Here's Pabla's git, and I know we're not to copy/paste code, however my hope is to shine a light on the subject and help find solutions for us CGI/Print peeps.

https://github.com/pablx-ts/deforum-stable-diffusion

@WASasquatch, for my own education, even is the input data was 8bit, once we're in latent space, and we apply a blur or latent scale to the data, wouldn't the information, at that point, especially if the range of the data has been expanded thru the blur, wouldn't we see SOME benefit?

Back in the day, I would take multiple bracketed exposures to create an HDR, and I'm wondering if we're getting to the point where we can synthesize f-stops in app.
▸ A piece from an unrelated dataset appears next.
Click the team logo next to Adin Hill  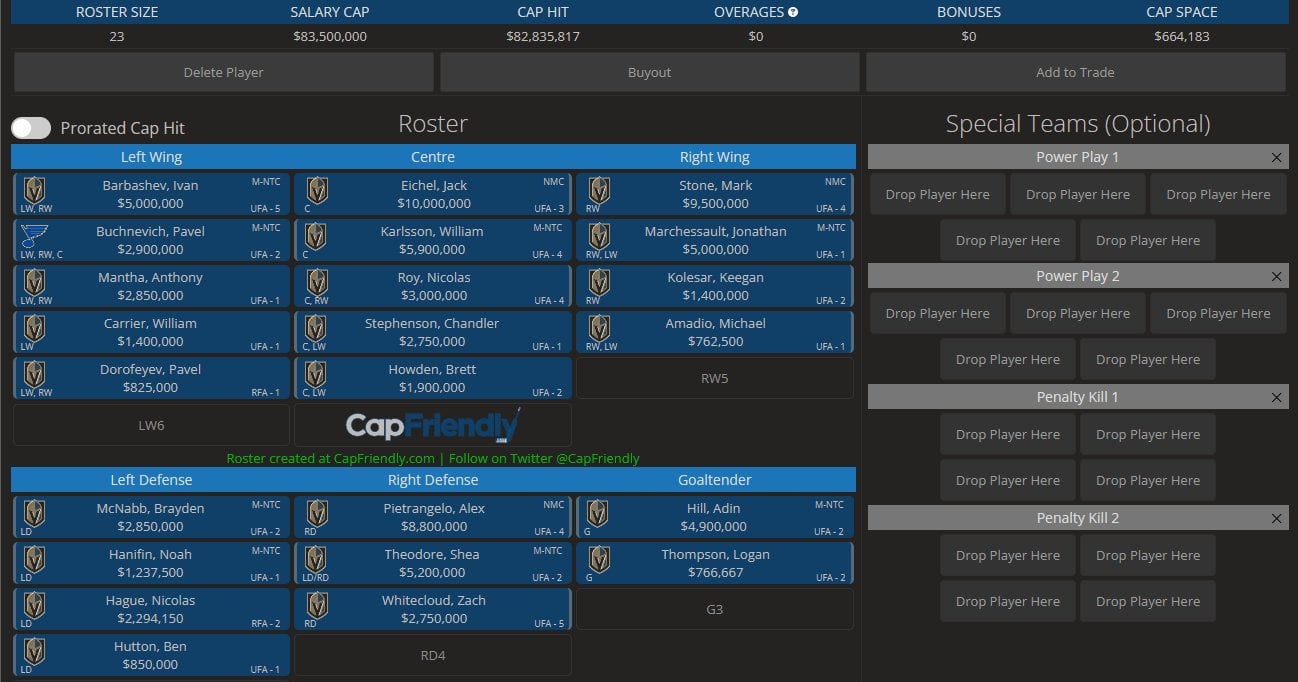tap(598, 513)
Thoughts?

A blur won't extend the range of the images actual color, but just blur the image which sure would have less banding, but wouldn't be truly 16-bit or 32-bit. If you just scaled 8bit data into 16-bit / 32-bit ranges you'll just end up with a black or white image, maybe some faint color burning, cause the ranges are all scaled up, so it's likely blacks and whites will be way out of range. What happens is the image data is more or less still in its original range of color, just in a 16-bit or 32-bit file format.

I also think that the issue is simply because it may be a float32 tensor, but the image data is still in relative range of a 8bit image, and these saving processes are trying to range to 16bit/32bit, and thus, destroys the image data.

I think in order to save the images you have to still clip them to 8bit range, and save as 16bit/32bit, which means you're definitely getting no benefit and just wasting space and resources.

rethink-studios commented 1 year ago

@WASasquatch, I'm wondering if color can be remapped, based on a specified envelope or LUT, while we're in float, that pushes color depth into the high dynamic range space (with a remap node?), before saving the file?

WASasquatch commented 1 year ago

@WASasquatch, I'm wondering if color can be remapped, based on a specified envelope or LUT, while we're in float, that pushes color depth into the high dynamic range space (with a remap node?), before saving the file?

That sounds like probably the right direction. I'll be honest though, I'm no good with tensor/numpy manipulation though.

comfyanonymous commented 1 year ago

The problem with generating high dynamic range images with stable diffusion is that the VAE normalizes the image when it converts it to pixel space.

WASasquatch commented 1 year ago

The problem with generating high dynamic range images with stable diffusion is that the VAE normalizes the image when it converts it to pixel space.

Not to mention it's variance with the normal color space as is. Gradients getting blotchy, color loss or strange gain, etc.

aulerius commented 9 months ago

Hey everyone! Just wandering through google search results and came to visit this.

It seems there hasn't been any proper examples of high precision methods with SD? I've been wondering, couldn't there be an option to fine tune a model, or better, the VAE itself to work with increased precision, and ESPECIALLY HDR (floating point) content?

A bit like it's been done here (although it's still 8bit)

The applications and use cases I'm building would benefit immensely from more widespread high precision and even floating point image input/output. Not just for images, but also depth models, etc. I think it's about time.